Local Formulation of Continuity

[Bashyboy]

Homework Statement

Let $X$ and $Y$ be topological spaces, and let $\{U_i\}$ be a collection of open sets in $X$. If $X = \bigcup U_i$ and $f|_{U_i}$ is continuous, then $f : X \to Y$ continuous.

Homework Equations

The Attempt at a Solution

Let $x \in X$, and let $V \subseteq Y$ be some open nbhd of $f(x)$. Then there exists an $i$ such that $x \in U_i$. Since $f_{U_i}$ is continuous, there exists a set $\mathcal{O}$ that is open in $U_i$ and contains $x$ such that $f|_{U_i}(\mathcal{O}) \subseteq V$. But as $U_i$ is open in $X$, so must $\mathcal{O}$; moreover, $f(\mathcal{O}) = f_{U_i}(\mathcal{O})$ holds since $\mathcal{O}$ is completely contained in $U_i$. Therefore, $f$ must be continuous.

How does that sound?

 

[andrewkirk]

There seem to be some steps missing.

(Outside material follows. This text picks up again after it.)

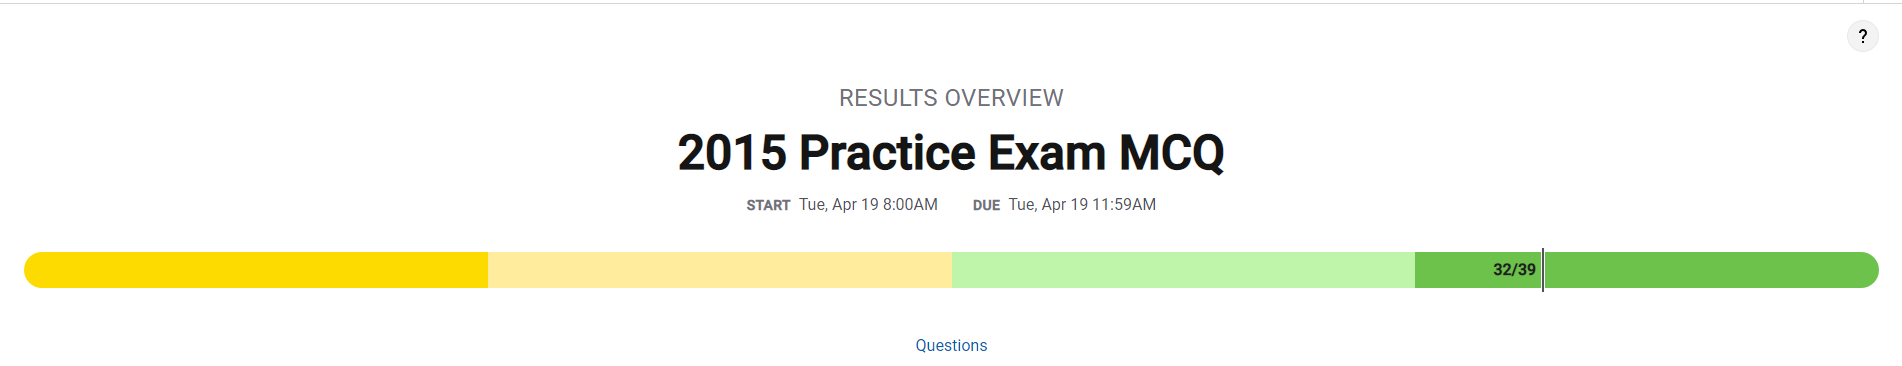This screenshot has width=1902, height=366.
Task: Click the Tue, Apr 19 due date
Action: tap(1048, 204)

What is needed is to show that $f^{-1}(V)$ is open. There are some deductions in the above proof that may relate to that, but nothing that explicitly reaches that conclusion - ie 'closes the deal'.

 

[Bashyboy]

Well, I am working with a different formulation of continuity:

For each $x \in X$ and each neighborhood $V \subseteq Y$ of $f(x)$, there is a neighborhood $U$ of $x$ such that $f(U) \subseteq V$.

Perhaps that makes a difference.